Imagine yourself in the most beautiful situation you have been during the last few months. In my case this is pretty recent, I had walked back from the beach, salt in my hair and sand between my toes. I could still feel the waves gently pulling at the ground beneath me, and I had this warm afternoon breeze playing with my curls. The lively chatter and noise of Sentosa island did not bother me anymore. You could say I was truly content, as the afternoon sun broke through and began casting light in low angles to the ground, both warming my skin and stretching the shadows around me. So what did I do? Did I sit down and wrote poetry, inspired as I was? Did I maybe draw, as I very much like to do? Did I just soak in the atmosphere of the moment? Well, one could argue that I actually did the latter, as I think that this moment will be one of those that I will remember longer than most others. But the actual sin that is so present here, and which I myself committed to at that moment is the attempt to capture it, use it, to not let it escape. I was walking alone, felt disappointed that no one would ne able to capture me in the frame of this moment. So I decided to take some pictures. Of me, the area around me, other people, the light, of me again. I have to admit that I almost destroyed the simple pleasure I had felt before. By shooting one picture after another, I could have dimmed a memory that I would otherwise surely not forget so soon. Luckily, I noticed soon enough and continued staring into the distance and letting the sun warm my skin.
It is this phenomenon that makes me cringe almost daily, when I see young men and women waving around their selfie sticks, merely looking at some beautiful landscape before judging it suitable as a background and turning around to take pictures of themselves in their ludicrously unsuitable clothing, with way to many layers and way too few wrinkles to be appropriate to actually talk a longer walk through a city. This is made worse by the fact that said individuals often go through the whole process alone. One might argue that pictures shot by good friends or the partner might reflect the shared love of the other, but I cannot find anything similar to say about selfies for that matter. I can see the joy behind selfies all too well, do not mistake my words here. To show yourself as you want to be seen sometimes requires to take the snapshot on your own (even moreso since some people really do not know their way around a camera). But it does not even require taking pictures of yourself, to destroy a beautiful moment. Here in Singapore I have got to know to many (a significant number of which are European, this is by no means an Asian exclusivity), who would crush a beautiful flower beneath their camera lens, rather than taking time committing it to memory.

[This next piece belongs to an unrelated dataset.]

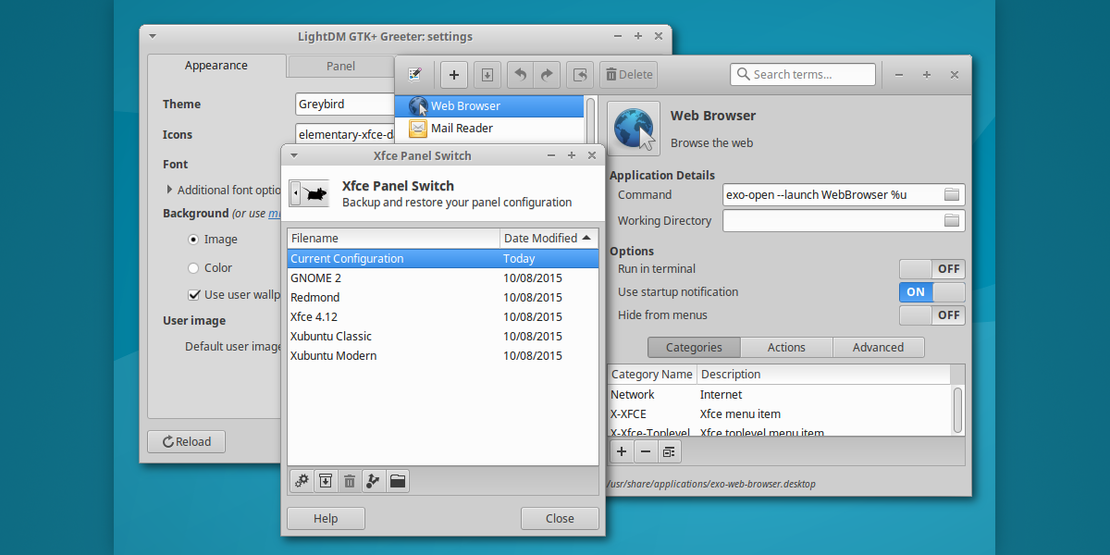The image size is (1110, 555).
Task: Turn on the Run in terminal switch
Action: coord(932,269)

So let me, someone who has himself been subject to this temptation of promised immortality of memory, gently remind you; it is not the sum of the pictures on your camera's SD card or on your phone's memory, nor is it the beauty of the situations in which you achieved to have taken a picture, that will warm your heart and bring you happiness on cold days. It is the moments in which you where so filled by awe and inspiration that you forgot to take out your camera and lost yourself in the instant.

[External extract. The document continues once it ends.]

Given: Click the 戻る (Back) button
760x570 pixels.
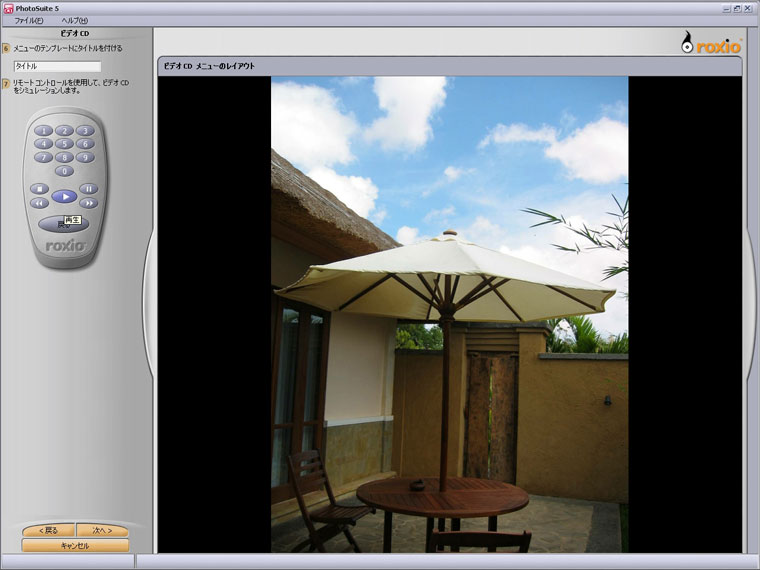Looking at the screenshot, I should click(48, 530).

I know it is all too easy to forget, but we should try together to not put a lens between our eye and the magic of the world too often.
Poseidon signing off.

Anya is live and ready to show you everything. Watch her strip, dance, and perform exclusive shows just for you. Interact in real-time and make your fantasies come true.
Free to watch • No registration required • HD streaming
Books can be so cruel.
Reblog to show your love <3
Follow on Instagram @BarelyFunctionalAdult
Oh how well we all know that feeling - right?
October TBR pile…
Seeing both 'The Way of Kings' and 'City of Dreaming Books' in there simply gets me all happy <3. Both are masterpieces!